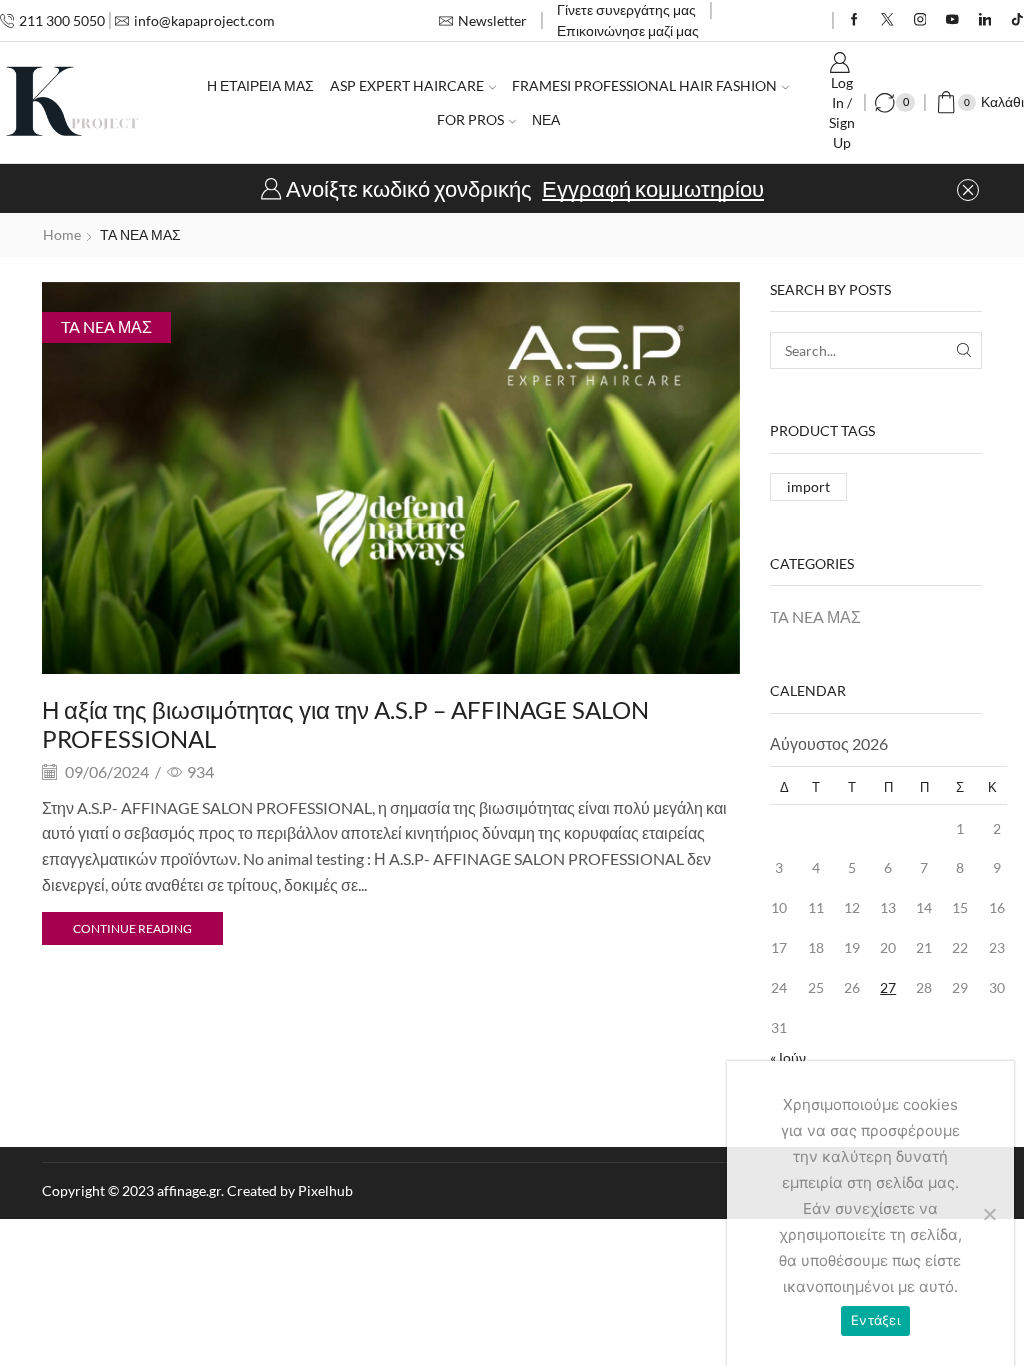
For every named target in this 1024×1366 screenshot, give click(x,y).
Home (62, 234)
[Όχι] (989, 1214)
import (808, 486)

...

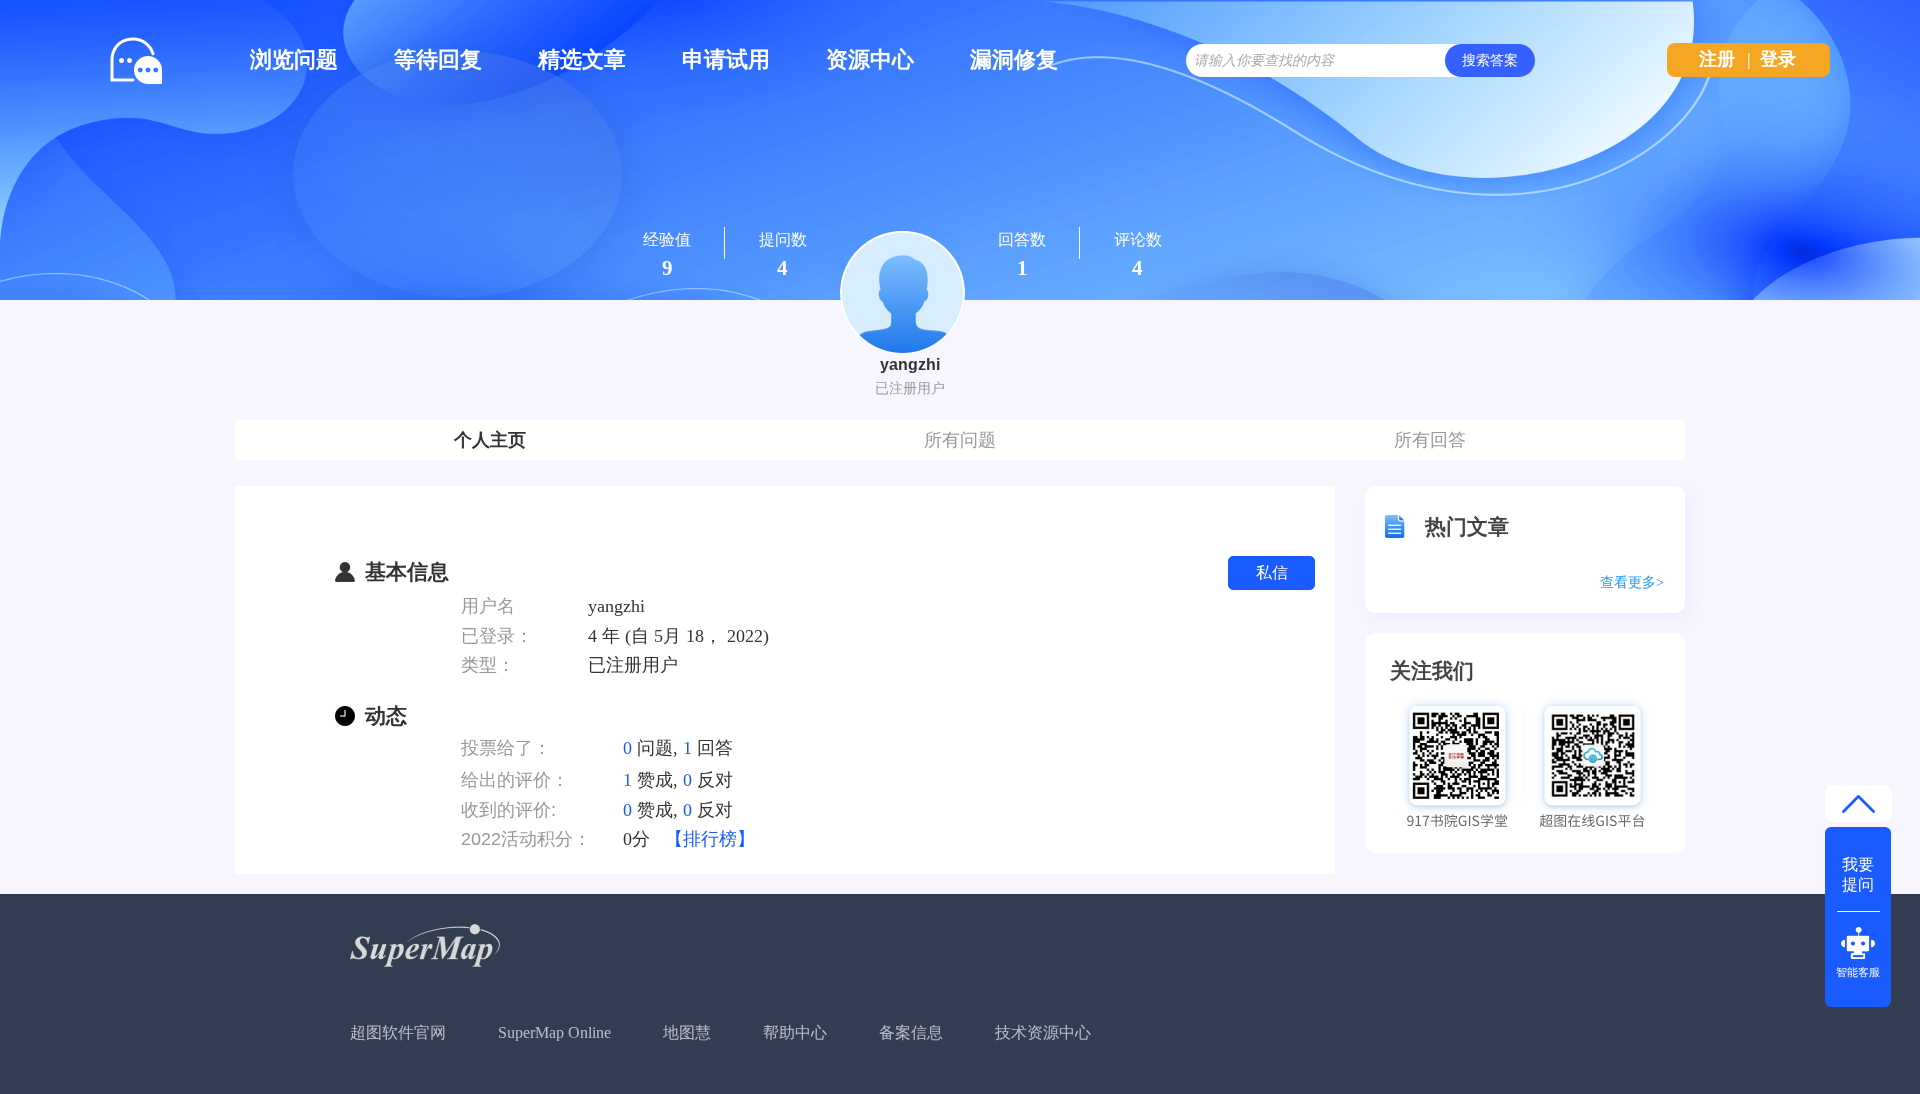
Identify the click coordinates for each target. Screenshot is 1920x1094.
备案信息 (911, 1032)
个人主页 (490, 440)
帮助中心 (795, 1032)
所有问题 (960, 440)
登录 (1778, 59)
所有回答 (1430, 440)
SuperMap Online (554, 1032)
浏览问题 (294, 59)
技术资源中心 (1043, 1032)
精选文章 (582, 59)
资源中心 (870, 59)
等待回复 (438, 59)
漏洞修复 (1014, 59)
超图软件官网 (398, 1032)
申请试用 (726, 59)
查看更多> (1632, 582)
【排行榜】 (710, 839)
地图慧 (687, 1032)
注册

● Work required
In the preceding material, find each line holding the word "click" and copy it out.

● Task response
For every named target in this 1024×1366 screenshot, give click(x,y).
Identify the click coordinates for each target. Screenshot is 1920x1094.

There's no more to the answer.